Objective: Reproduce the following records line for line without any alteration, omitting the pictures from your answer.

──────── Listing ────────

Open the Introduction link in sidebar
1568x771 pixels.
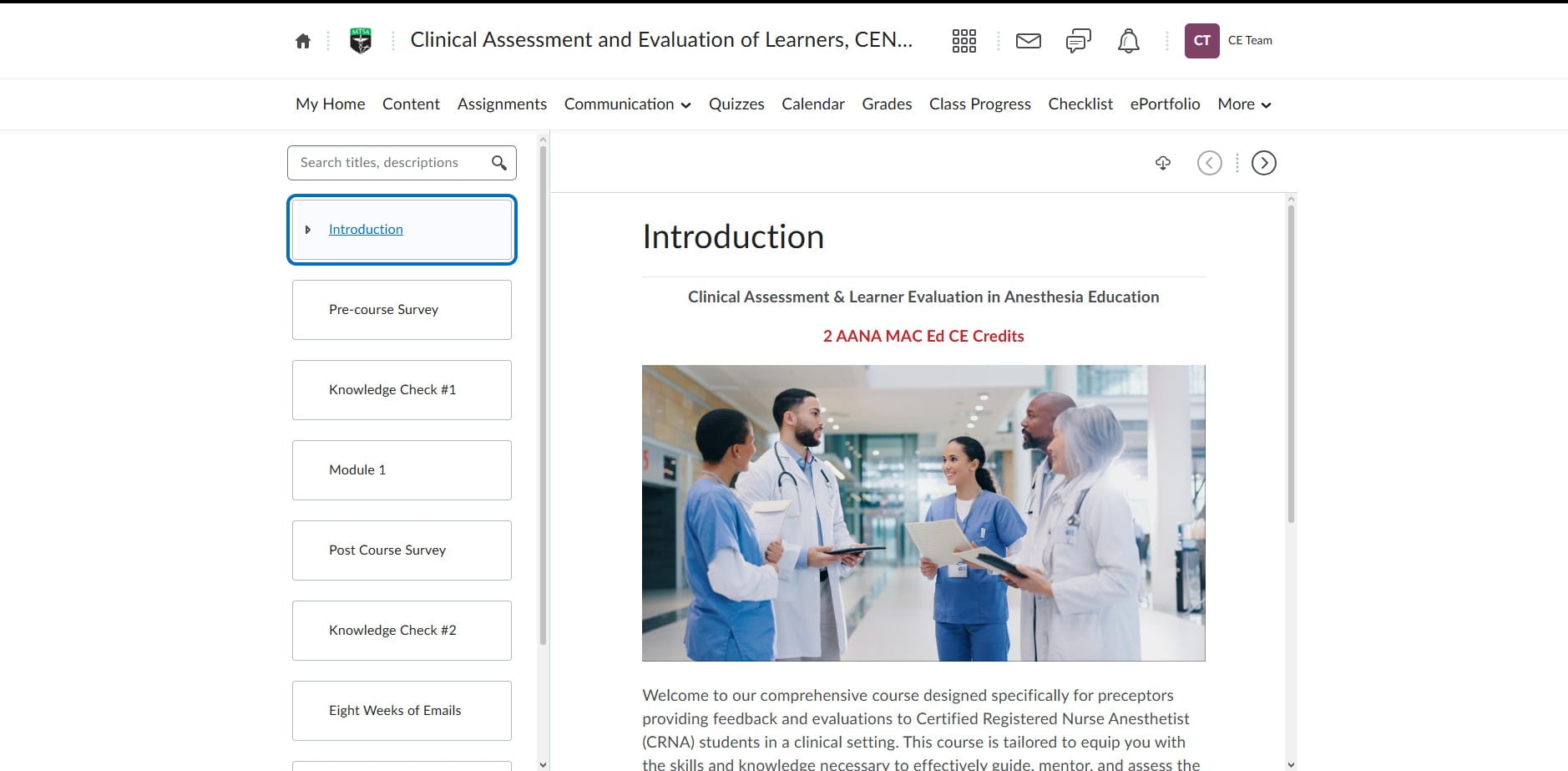pyautogui.click(x=366, y=230)
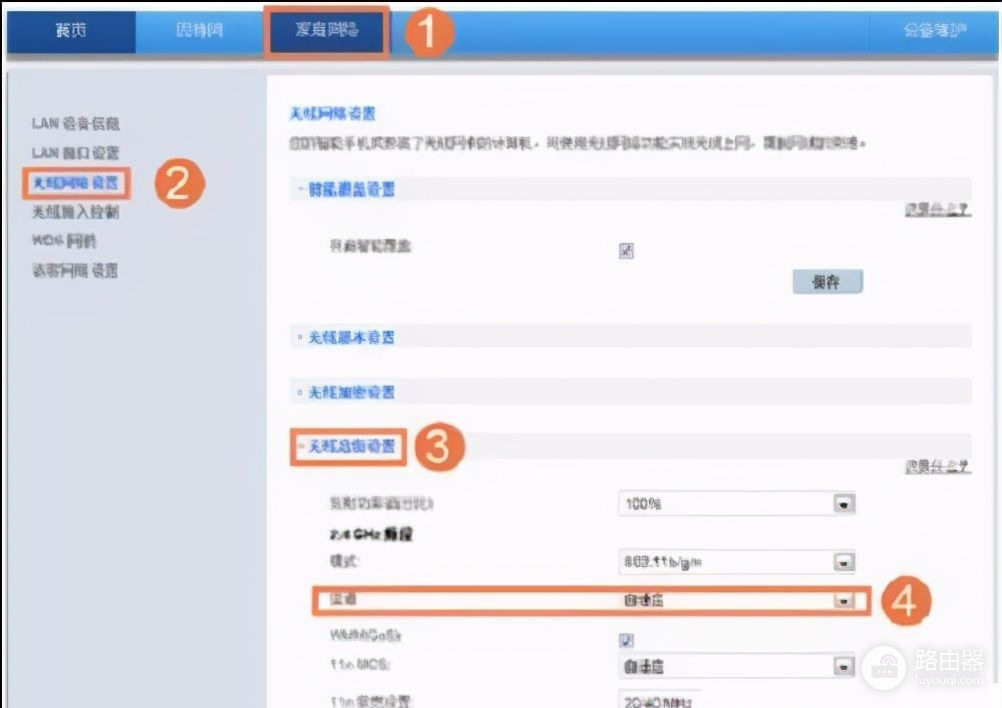The height and width of the screenshot is (708, 1002).
Task: Collapse the 无线高级设置 section
Action: click(350, 448)
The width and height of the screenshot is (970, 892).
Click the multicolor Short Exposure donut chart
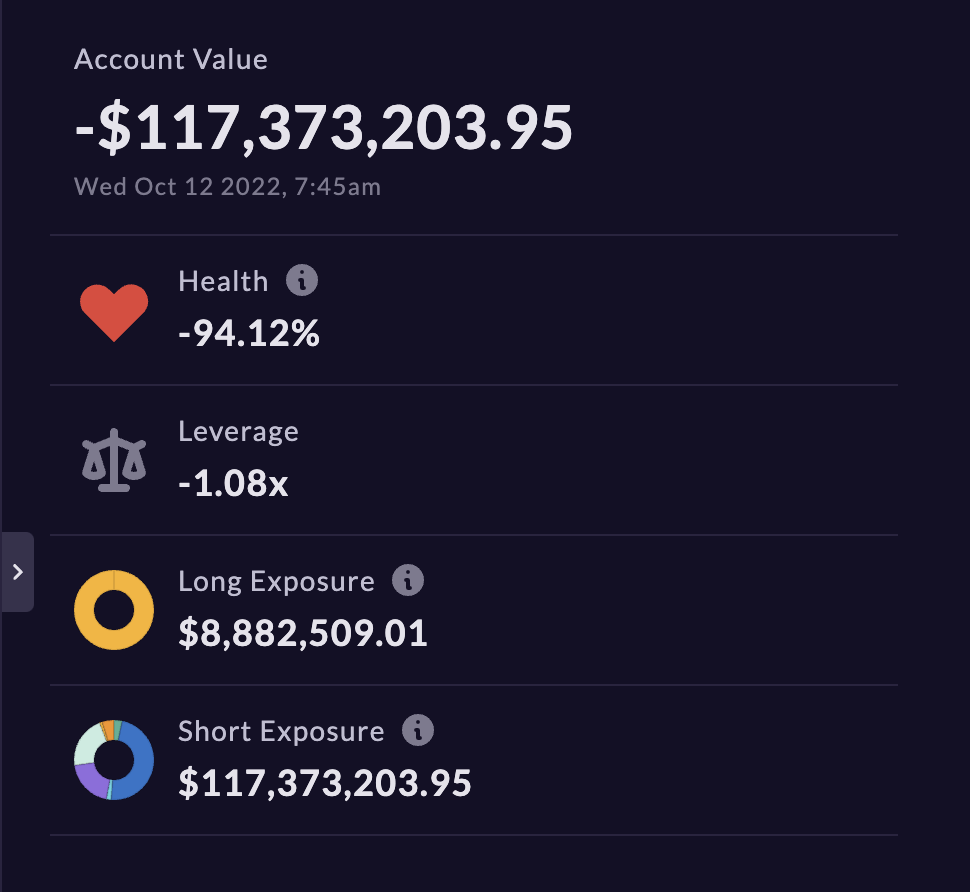point(114,760)
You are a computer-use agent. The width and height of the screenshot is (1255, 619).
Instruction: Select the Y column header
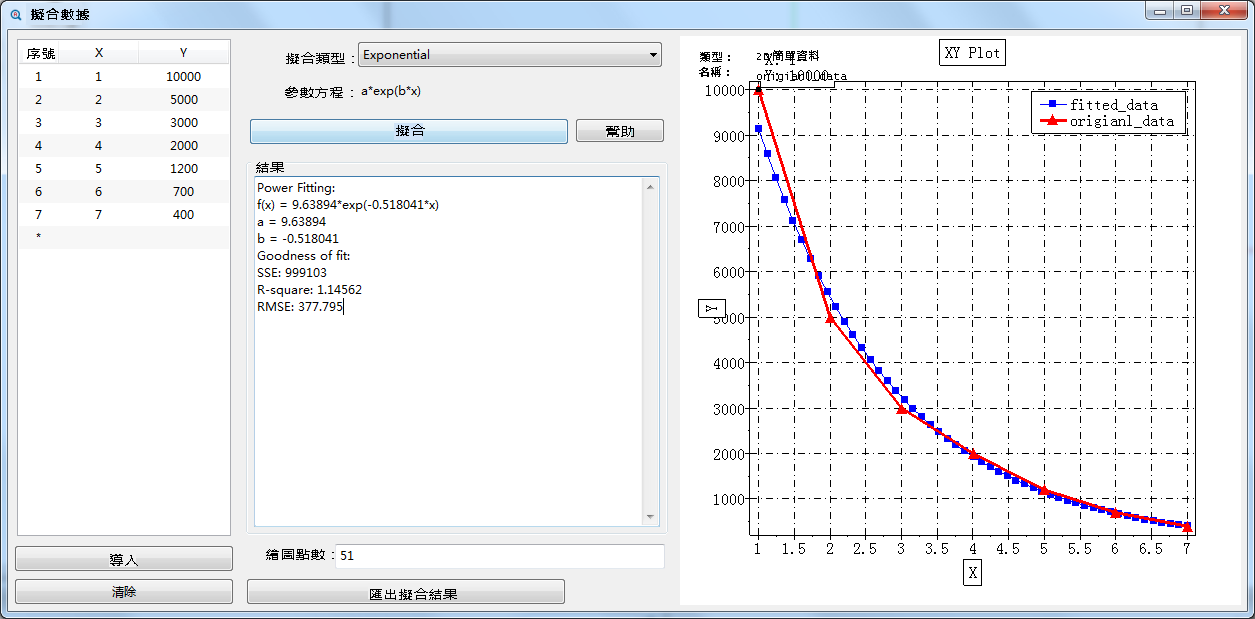pyautogui.click(x=183, y=53)
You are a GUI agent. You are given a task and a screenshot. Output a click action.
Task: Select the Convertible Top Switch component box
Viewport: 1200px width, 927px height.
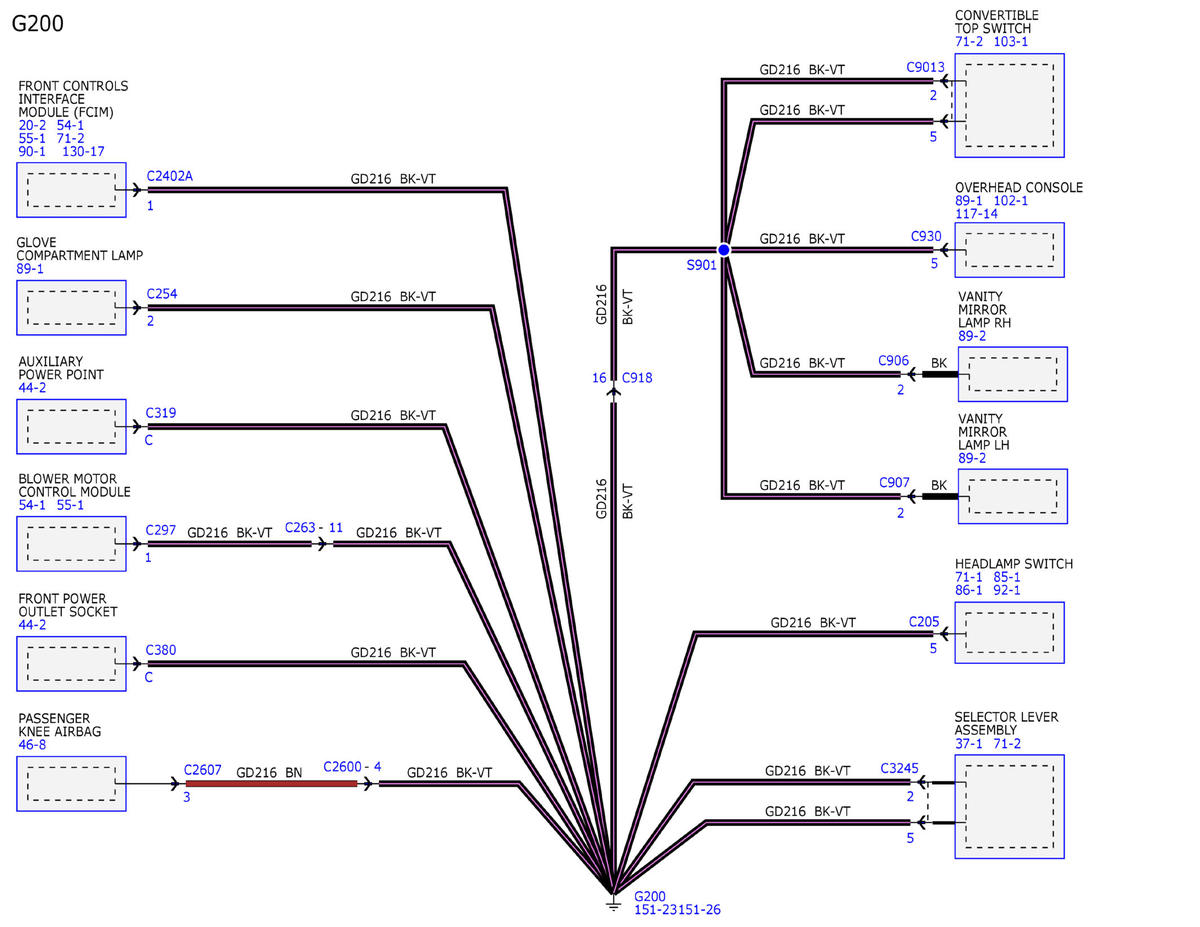coord(1009,105)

────────

Final answer:
Open the Introduction link in sidebar
1568x771 pixels.
pyautogui.click(x=366, y=230)
The height and width of the screenshot is (708, 1002).
Task: Collapse the 无线高级设置 section
Action: click(350, 448)
The width and height of the screenshot is (970, 892).
Click the multicolor Short Exposure donut chart
point(114,760)
You are a computer-use agent. The width and height of the screenshot is (1255, 619).
Instruction: Select the Y column header
pyautogui.click(x=183, y=53)
You are a GUI agent. You are given a task and a screenshot. Output a click action.
Task: Select the Convertible Top Switch component box
Viewport: 1200px width, 927px height.
coord(1009,105)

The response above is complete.